Requirement
Apart from the pictures, write out the records that follow exactly.

Records shown
┄┄┄┄┄┄┄┄┄┄
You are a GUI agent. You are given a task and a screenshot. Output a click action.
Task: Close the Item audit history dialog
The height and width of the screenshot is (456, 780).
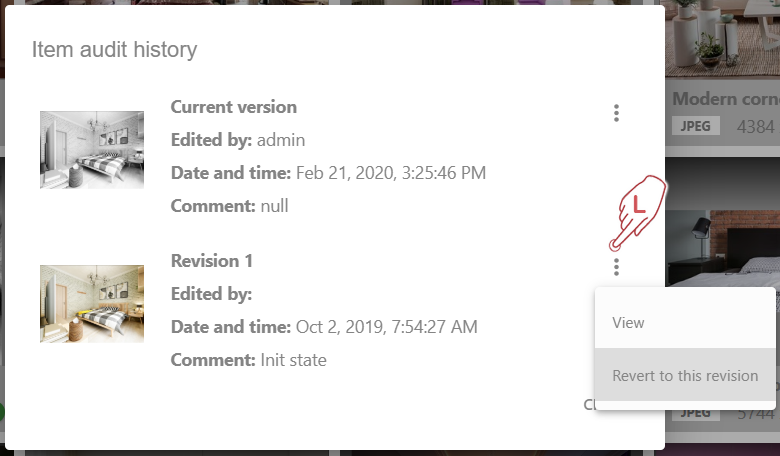[x=590, y=405]
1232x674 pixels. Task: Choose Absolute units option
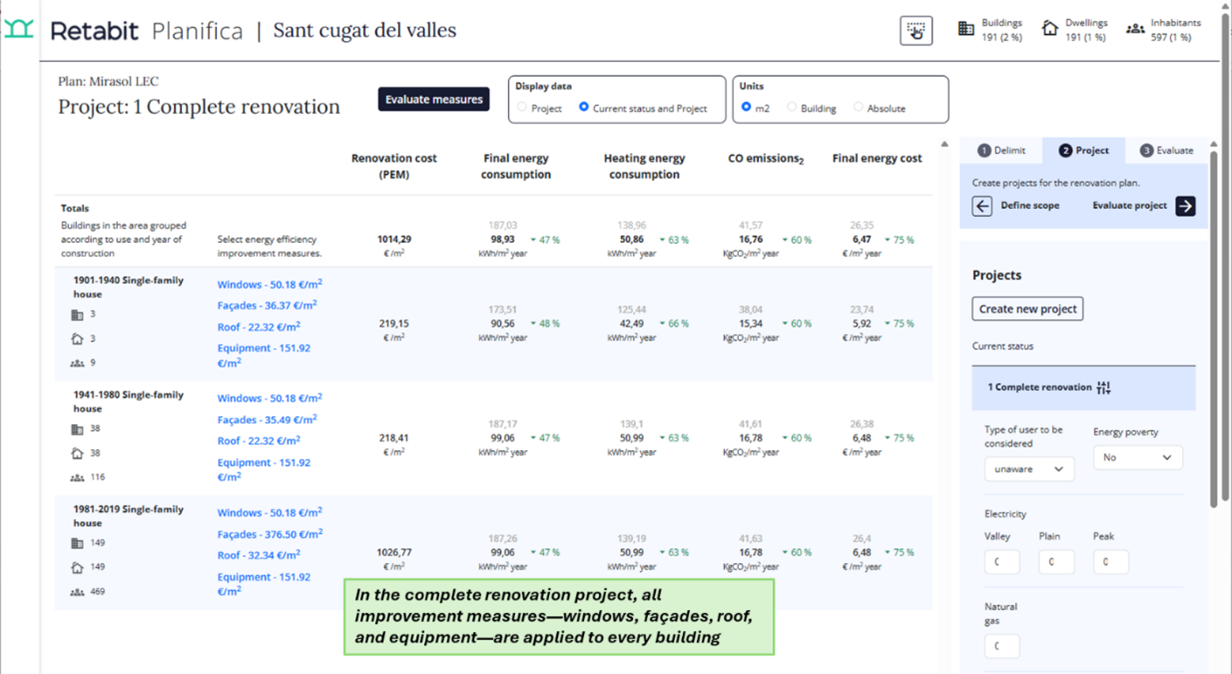point(858,108)
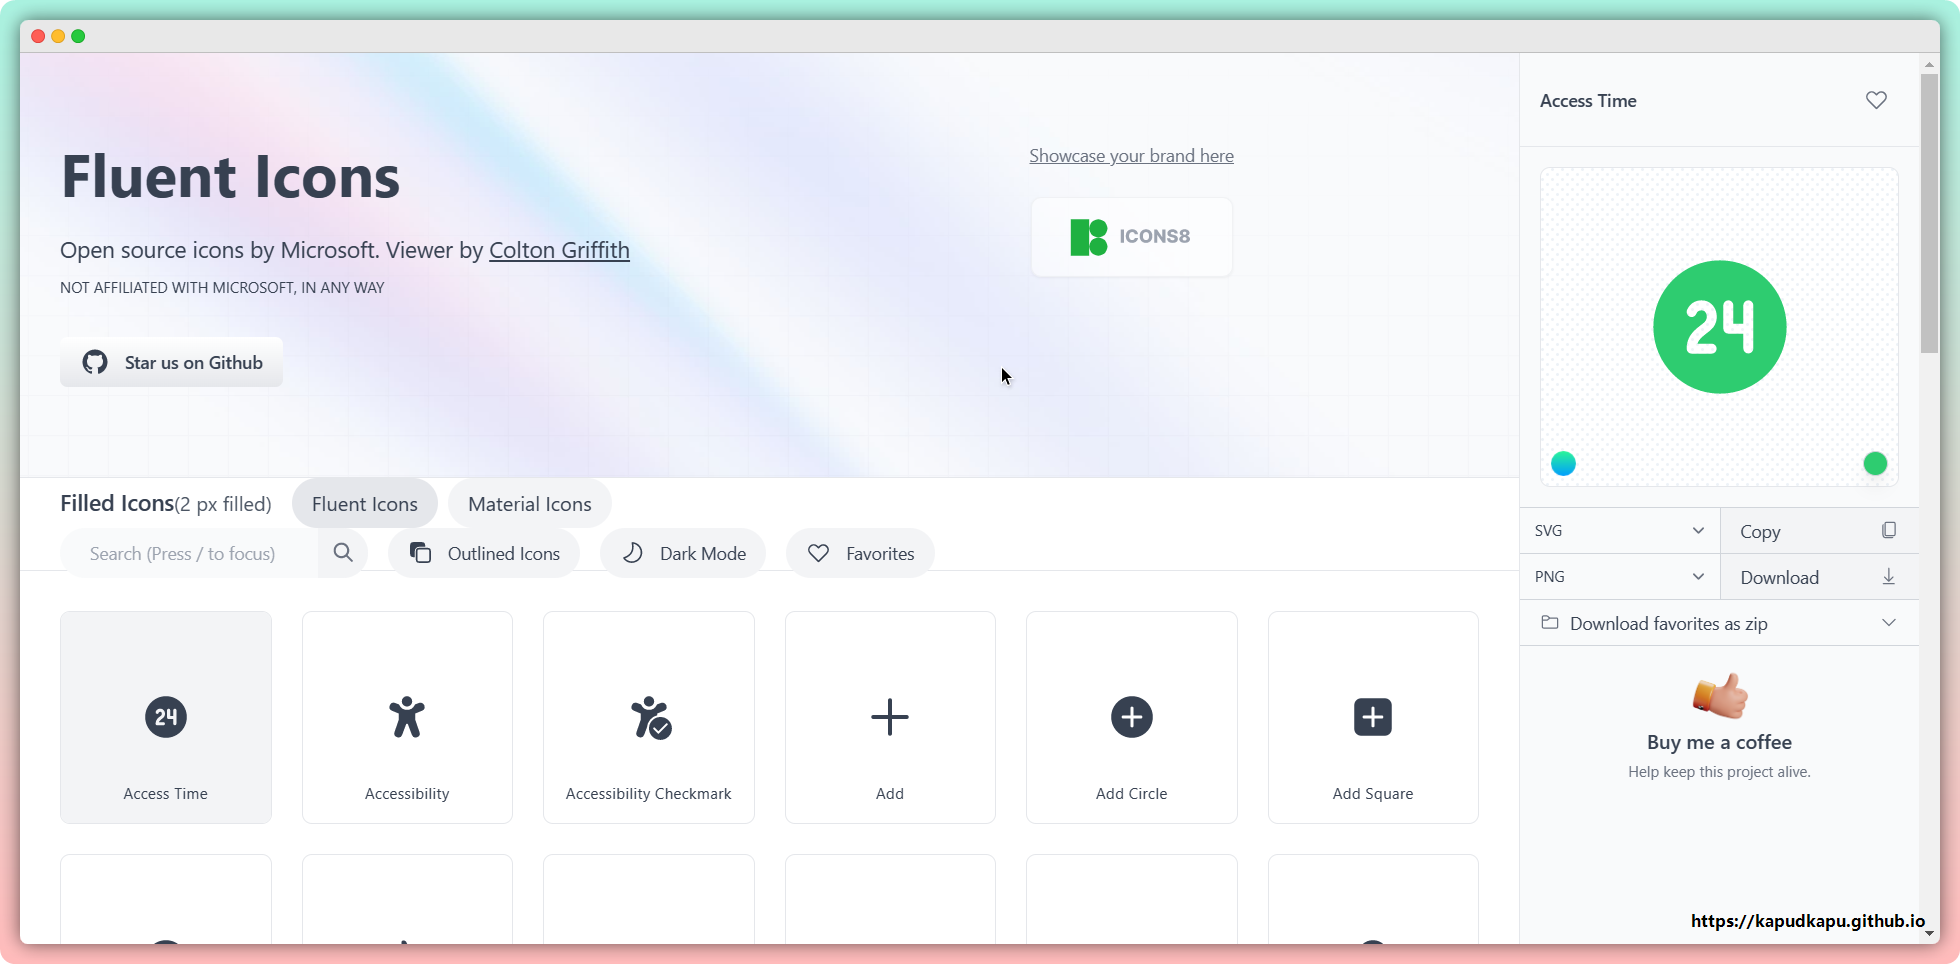Select the Access Time icon tile

click(166, 717)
┄┄┄┄┄┄┄┄┄┄
Exercise output
You are a GUI agent. You are given a task and a screenshot. Output a click action.
Task: Close the Item audit history dialog
The height and width of the screenshot is (456, 780).
[x=590, y=405]
1232x674 pixels. Task: Choose Absolute units option
point(858,108)
Select the Access Time icon tile

click(166, 717)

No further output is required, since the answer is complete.